In the past two weeks, locals have been treated to invasions of black-leathered bikers in search of a better burger, an explosion, and, on Wednesday evening, the crash of a truck loaded with 25 live chickens into a side of the building. In the film's script, the crash leads to the discovery of the ultimate chicken sandwich when one of the errant birds drops into the deep fryer.

As word of the impending crash spread through the neighborhood, 40 to 50 residents showed up to watch.

Filming at the Campos Famous Burritos franchise near the intersection of Winnetka Avenue and Saticoy Street, whose owner agreed to close his restaurant for the duration of the filming, is expected to be wrapped up Friday. The film is scheduled for release early next year.

"I didn't know if it was a new place or not until I saw the menu," said Marcos Reyes, 13, of Canoga Park, referring to a bill of fare listing such unlikely offerings as refried spleens and not-so-super Busterburgers. "I mean, how many shops have horns on them?"

"I'm waiting to be discovered--to be a star in the movies," said Anita Jones, whose house sits across from the set. "I'm still waiting."

"If they want to use my pool or barbecue, they're welcome to it," Jones added with a laugh.

Parking Complaints

Jones, as did other residents, complained about parking problems caused by the 50-person film crew and its equipment. Others criticized the film company for not warning them of a planned explosion.

But most residents interviewed said they are enjoying the restaurant's zany design, which also has attracted would-be customers even while film crews were working inside.

"People would come in and say, 'I want lunch.' I'd say we're closed, then they'd ask what time will we be open," said Robert Lewis, the film's co-producer. "People are into it. They love the horns."

So they do.

A 'Great Gimmick'

"I think it's groovy; it's a great gimmick," said Rob Peeples, who lives in the area.

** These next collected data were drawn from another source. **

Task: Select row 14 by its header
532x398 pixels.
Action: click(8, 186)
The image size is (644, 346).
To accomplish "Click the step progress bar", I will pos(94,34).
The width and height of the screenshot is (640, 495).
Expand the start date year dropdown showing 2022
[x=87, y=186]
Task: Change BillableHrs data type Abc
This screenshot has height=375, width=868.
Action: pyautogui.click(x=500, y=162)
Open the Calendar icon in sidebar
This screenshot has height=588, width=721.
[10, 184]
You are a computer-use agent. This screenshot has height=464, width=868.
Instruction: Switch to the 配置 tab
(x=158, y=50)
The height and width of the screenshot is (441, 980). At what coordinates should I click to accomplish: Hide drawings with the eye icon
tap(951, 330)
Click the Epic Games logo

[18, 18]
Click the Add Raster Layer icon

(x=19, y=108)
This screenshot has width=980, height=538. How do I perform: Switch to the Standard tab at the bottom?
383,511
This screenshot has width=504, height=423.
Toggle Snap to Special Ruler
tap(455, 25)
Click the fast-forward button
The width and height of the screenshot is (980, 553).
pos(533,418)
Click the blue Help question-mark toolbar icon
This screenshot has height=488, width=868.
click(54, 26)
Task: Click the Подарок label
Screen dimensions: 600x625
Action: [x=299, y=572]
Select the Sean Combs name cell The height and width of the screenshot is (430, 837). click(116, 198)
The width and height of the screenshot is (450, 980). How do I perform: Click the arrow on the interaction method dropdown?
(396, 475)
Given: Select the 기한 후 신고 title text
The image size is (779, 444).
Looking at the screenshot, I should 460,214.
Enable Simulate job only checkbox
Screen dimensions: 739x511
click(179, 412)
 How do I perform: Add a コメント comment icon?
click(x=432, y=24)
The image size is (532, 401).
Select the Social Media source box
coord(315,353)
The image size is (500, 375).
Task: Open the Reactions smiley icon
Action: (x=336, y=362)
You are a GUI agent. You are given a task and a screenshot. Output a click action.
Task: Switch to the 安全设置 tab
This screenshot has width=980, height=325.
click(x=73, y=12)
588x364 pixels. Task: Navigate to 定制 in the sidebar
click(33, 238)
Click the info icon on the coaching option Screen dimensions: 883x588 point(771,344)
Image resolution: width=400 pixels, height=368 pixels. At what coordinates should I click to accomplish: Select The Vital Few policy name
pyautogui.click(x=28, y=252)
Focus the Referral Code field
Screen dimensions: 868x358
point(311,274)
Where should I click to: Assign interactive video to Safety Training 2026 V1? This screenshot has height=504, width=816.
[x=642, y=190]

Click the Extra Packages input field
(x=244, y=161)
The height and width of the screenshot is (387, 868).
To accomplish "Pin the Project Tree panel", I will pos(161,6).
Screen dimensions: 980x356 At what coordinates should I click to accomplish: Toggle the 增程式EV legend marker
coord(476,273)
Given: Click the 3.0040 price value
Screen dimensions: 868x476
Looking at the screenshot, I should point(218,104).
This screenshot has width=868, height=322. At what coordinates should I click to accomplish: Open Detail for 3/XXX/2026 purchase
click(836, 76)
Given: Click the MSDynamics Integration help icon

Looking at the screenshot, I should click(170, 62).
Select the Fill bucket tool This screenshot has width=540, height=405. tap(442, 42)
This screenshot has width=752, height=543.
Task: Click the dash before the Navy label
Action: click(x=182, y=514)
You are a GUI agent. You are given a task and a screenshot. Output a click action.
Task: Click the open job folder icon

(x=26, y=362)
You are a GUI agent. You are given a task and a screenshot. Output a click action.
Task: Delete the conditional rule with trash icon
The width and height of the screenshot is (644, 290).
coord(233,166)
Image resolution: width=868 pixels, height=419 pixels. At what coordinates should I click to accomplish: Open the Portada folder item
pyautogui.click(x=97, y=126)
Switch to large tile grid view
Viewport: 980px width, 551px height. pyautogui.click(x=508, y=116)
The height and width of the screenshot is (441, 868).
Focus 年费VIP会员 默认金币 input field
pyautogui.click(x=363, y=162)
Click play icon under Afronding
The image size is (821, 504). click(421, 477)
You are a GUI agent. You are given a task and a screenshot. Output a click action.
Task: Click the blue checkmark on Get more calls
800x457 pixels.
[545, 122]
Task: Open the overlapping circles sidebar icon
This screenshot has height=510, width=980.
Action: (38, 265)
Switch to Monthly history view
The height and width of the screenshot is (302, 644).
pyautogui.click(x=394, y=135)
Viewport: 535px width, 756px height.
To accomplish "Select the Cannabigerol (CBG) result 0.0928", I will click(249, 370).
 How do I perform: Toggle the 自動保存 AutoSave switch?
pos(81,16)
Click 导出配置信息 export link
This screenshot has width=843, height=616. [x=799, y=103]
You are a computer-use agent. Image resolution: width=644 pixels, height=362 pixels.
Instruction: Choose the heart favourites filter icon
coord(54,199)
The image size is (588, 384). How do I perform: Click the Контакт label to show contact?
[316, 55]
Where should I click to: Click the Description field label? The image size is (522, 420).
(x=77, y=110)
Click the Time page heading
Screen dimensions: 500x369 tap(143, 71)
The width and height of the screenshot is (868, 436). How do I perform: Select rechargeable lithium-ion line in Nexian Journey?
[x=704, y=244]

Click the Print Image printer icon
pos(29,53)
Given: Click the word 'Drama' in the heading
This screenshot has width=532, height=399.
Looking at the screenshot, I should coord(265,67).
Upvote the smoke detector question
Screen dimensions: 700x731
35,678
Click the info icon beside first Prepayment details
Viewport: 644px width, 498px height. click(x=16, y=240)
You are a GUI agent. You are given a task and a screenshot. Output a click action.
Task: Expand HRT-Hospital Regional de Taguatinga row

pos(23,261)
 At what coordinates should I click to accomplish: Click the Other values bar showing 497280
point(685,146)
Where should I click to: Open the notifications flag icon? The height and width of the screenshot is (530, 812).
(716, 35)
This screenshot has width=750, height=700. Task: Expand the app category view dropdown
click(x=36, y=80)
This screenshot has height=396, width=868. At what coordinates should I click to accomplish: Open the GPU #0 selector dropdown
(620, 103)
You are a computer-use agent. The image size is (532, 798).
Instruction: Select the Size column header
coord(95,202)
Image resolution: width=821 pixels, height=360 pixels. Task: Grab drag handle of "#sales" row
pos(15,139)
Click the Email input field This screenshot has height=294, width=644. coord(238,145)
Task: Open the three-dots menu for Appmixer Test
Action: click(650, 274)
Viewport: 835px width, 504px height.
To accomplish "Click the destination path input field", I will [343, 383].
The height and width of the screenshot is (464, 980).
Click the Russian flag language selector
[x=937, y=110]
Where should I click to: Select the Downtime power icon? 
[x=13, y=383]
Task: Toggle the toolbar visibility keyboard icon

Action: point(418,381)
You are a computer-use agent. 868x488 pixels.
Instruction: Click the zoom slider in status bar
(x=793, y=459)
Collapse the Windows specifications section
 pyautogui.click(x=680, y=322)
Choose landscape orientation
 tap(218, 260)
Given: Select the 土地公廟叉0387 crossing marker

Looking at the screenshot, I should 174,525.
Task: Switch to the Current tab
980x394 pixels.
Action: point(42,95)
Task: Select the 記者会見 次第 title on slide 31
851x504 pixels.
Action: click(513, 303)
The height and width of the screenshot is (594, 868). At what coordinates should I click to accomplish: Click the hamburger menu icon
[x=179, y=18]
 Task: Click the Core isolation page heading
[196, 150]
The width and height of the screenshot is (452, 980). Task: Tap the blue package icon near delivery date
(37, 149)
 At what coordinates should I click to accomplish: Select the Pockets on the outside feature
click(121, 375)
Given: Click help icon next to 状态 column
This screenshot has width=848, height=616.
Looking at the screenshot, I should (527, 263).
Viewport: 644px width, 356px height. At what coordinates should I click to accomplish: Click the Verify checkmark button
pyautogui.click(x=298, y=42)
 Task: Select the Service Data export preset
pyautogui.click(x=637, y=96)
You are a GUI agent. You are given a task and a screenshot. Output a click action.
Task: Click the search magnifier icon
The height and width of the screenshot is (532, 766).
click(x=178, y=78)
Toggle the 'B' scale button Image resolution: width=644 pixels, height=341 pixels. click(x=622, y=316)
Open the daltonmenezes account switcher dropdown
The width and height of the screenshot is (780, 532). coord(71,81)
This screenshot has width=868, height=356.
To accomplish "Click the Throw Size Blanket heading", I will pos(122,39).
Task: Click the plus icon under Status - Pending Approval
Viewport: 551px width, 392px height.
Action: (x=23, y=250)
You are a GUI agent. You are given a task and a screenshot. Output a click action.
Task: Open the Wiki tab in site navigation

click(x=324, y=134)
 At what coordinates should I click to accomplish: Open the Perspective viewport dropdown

"I would definitely go in there if it were for real. It'd be my hangout," Peeples said.

Jones agreed. "They're dummies if they change it. It's good for business."

During remodeling of the shop in June, the construction crew reported that a few job-seekers wanted to apply for work at "Busterburger." Last week a would-be customer drove up to place an order with the eight-foot statue of a "pickle man" holding the menu card.

"There's been a continual flow of people," said Charles Meeker, one of the film's two chief producers. "I wouldn't be surprised if we don't wind up in the fast-food business."

$100,000 Spent on Remodeling

"Hamburger Productions," the film company set up for the movie is spending an estimated $100,000 to remodel the Mexican restaurant and then restore it to its original form by mid-July. Neither the restaurant's owner, Moises Campos, nor film crew members would say what the price is for renting the restaurant for two months.

"It'll be interesting to see what happens with this place," Meeker said. "We've told the owner that we'll leave it this way if he wants us to."

Campos indicated he wouldn't take the film makers up on their offer.

"For a Mexican restaurant, it's probably not too good," he said of the decor.